Se confunde procedimiento con técnica. Se asume que la sola existencia del ambiente controlado, del espejo unidireccional y de la grabación garantiza la validez del testimonio. Pero la Cámara Gesell no es un espacio neutro por sí mismo. Su valor depende enteramente de la competencia del entrevistador, la formulación de preguntas, la gestión del relato y el control de influencias externas.
Cuando el protocolo se convierte en un checklist, deja de cumplir su función protectora y probatoria. La entrevista puede cumplir la forma, pero traicionar el fondo.
Entrevistas que sugieren más de lo que exploran
Uno de los problemas más graves observados en la práctica es la normalización de preguntas sugestivas, direccionadas o confirmatorias dentro de la Cámara Gesell. Preguntas que no exploran lo que el menor trae, sino que buscan confirmar una hipótesis previa del caso.
Esto no siempre ocurre por mala fe. En muchos casos, ocurre por falta de formación forense específica, por confusión entre entrevista clínica y entrevista forense, o por presión institucional para “obtener información útil”.
El riesgo es enorme: el relato deja de ser del menor y pasa a ser una construcción inducida. Desde el punto de vista probatorio, esto debilita gravemente la fiabilidad del testimonio. Desde el punto de vista ético, expone al menor a una forma sutil de manipulación narrativa.
La Cámara Gesell no debe producir relatos funcionales al caso. Debe recoger narrativas genuinas, incluso cuando estas no encajan con la hipótesis fiscal o defensiva.
La ilusión de protección y la revictimización encubierta
Paradójicamente, una mala práctica en Cámara Gesell puede revictimizar más que una entrevista tradicional. No por el entorno físico, sino por la dinámica interrogativa.
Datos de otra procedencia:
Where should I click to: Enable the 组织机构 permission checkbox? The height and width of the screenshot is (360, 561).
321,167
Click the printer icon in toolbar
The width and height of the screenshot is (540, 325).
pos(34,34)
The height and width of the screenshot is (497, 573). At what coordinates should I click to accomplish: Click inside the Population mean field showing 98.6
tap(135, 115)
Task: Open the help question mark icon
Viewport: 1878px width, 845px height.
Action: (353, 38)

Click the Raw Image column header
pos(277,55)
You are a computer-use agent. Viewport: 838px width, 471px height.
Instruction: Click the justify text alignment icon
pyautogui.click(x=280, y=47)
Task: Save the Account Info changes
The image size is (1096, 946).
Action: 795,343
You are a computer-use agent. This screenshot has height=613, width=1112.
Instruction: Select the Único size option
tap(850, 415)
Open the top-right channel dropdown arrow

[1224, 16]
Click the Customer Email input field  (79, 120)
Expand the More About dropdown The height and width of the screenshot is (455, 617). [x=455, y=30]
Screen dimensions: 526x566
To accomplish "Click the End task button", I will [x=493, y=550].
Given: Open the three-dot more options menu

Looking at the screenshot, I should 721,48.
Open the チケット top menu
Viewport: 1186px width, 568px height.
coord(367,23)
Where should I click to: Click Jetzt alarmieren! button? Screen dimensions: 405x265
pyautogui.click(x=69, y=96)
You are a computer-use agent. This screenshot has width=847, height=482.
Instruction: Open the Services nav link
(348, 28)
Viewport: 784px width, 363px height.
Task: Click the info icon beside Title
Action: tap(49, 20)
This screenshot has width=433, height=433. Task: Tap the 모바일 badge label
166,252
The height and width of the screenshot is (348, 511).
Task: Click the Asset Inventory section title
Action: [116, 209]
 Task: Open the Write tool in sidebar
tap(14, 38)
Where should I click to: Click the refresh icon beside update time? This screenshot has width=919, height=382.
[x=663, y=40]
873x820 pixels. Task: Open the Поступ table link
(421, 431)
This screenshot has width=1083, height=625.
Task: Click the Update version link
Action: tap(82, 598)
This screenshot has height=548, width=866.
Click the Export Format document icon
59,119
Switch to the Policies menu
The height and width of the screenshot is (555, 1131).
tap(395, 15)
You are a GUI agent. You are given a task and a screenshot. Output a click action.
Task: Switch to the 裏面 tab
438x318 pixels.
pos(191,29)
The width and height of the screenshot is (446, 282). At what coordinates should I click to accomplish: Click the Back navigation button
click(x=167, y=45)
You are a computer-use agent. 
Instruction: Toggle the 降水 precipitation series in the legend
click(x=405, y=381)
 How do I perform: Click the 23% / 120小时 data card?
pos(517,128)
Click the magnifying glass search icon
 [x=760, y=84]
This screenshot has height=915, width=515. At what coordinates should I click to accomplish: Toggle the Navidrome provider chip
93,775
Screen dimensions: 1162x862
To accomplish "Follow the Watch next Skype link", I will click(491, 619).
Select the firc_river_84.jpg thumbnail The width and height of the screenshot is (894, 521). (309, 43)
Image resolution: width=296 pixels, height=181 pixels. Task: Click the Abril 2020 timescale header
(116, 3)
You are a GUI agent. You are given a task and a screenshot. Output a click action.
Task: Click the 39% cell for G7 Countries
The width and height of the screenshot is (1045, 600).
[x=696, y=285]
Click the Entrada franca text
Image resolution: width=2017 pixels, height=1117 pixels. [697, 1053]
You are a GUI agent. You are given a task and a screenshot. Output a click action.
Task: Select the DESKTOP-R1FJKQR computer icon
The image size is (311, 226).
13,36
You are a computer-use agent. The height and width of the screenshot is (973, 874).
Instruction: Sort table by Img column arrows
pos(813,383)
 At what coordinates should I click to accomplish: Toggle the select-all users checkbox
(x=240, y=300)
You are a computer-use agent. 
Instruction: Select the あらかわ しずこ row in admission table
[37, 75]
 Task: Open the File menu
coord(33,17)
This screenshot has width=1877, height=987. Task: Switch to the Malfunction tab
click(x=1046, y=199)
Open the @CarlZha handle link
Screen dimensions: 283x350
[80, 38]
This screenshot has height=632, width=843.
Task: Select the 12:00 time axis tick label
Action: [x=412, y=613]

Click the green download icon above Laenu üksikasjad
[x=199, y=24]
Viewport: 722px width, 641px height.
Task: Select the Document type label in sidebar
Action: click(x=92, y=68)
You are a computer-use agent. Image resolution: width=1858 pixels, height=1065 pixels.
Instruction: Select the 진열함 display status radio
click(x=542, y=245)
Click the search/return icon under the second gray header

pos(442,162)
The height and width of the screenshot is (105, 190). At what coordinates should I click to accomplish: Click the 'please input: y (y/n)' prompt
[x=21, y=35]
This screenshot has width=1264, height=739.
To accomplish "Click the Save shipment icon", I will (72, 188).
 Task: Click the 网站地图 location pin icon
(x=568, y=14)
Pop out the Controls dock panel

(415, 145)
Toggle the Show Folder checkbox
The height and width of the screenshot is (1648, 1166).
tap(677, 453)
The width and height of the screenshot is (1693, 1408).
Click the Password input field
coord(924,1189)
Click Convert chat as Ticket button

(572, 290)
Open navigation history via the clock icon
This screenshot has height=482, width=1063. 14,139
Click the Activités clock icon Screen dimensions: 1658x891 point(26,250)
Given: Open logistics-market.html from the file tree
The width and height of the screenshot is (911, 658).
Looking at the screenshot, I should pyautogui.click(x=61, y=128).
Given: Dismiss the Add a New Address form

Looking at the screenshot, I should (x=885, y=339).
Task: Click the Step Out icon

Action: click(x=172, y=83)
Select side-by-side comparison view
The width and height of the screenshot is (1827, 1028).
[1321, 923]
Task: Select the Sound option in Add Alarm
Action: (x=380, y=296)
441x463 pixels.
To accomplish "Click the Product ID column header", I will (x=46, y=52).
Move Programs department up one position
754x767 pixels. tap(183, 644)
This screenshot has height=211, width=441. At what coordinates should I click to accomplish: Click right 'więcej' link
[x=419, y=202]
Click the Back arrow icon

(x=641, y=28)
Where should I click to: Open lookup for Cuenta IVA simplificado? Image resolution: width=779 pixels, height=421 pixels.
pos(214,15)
Repeticiones innecesarias, insistencia en detalles, reformulaciones constantes de la misma pregunta, o correcciones implícitas al relato del menor generan confusión, ansiedad y presión emocional. El menor aprende rápidamente qué respuesta se espera.
La revictimización no siempre es explícita. Muchas veces es técnica. Y por eso es más difícil de detectar y corregir.
Cuando el sistema presume que la Cámara Gesell es automáticamente protectora, deja de cuestionar lo que ocurre dentro. Esa presunción es peligrosa.
El rol del psicólogo: entre la técnica y la obediencia institucional
Otro eje crítico es el lugar que ocupa el psicólogo en este proceso. En la práctica peruana, muchos profesionales se ven atrapados entre su criterio técnico y las expectativas del sistema.
Fiscales que observan desde la sala contigua, abogados que solicitan preguntas específicas, operadores que presionan por “clarificar” ciertos puntos. En ese contexto, sostener la autonomía técnica no siempre es sencillo.
Cuando el psicólogo cede ese lugar, deja de ser entrevistador forense y pasa a ser intermediario de intereses procesales. Esto no solo afecta la calidad de la entrevista, sino que compromete la responsabilidad profesional del perito.
La Cámara Gesell exige un psicólogo con criterio forense sólido, capaz de decir “no corresponde”, de delimitar su rol y de sostener decisiones técnicas incluso bajo presión.
Grabación no es sinónimo de control de calidad
La grabación audiovisual suele presentarse como garantía de transparencia. Sin embargo, grabar una mala entrevista no la convierte en buena prueba. Solo deja constancia del error.
En el Perú, la grabación rara vez se analiza críticamente. Se incorpora al expediente como prueba casi incuestionable. Son pocos los casos en los que se realiza un análisis técnico del tipo de preguntas, la secuencia narrativa o la posible contaminación del relato.
Sin control técnico posterior, la grabación pierde su valor como mecanismo de garantía. Se vuelve un archivo más, no una herramienta de evaluación de calidad.
Consecuencias probatorias que el sistema minimiza
Las deficiencias en Cámara Gesell no son un problema menor. Tienen consecuencias reales:
- Debilitamiento de la prueba testimonial
- Riesgo de condenas injustas o absoluciones erróneas
- Vulneración del derecho de defensa
- Exposición del menor a procesos prolongados y contradictorios
Sin embargo, el sistema tiende a minimizar estos riesgos bajo el argumento de la “protección del menor”. Esta falsa dicotomía —protección versus rigor técnico— es uno de los grandes errores actuales.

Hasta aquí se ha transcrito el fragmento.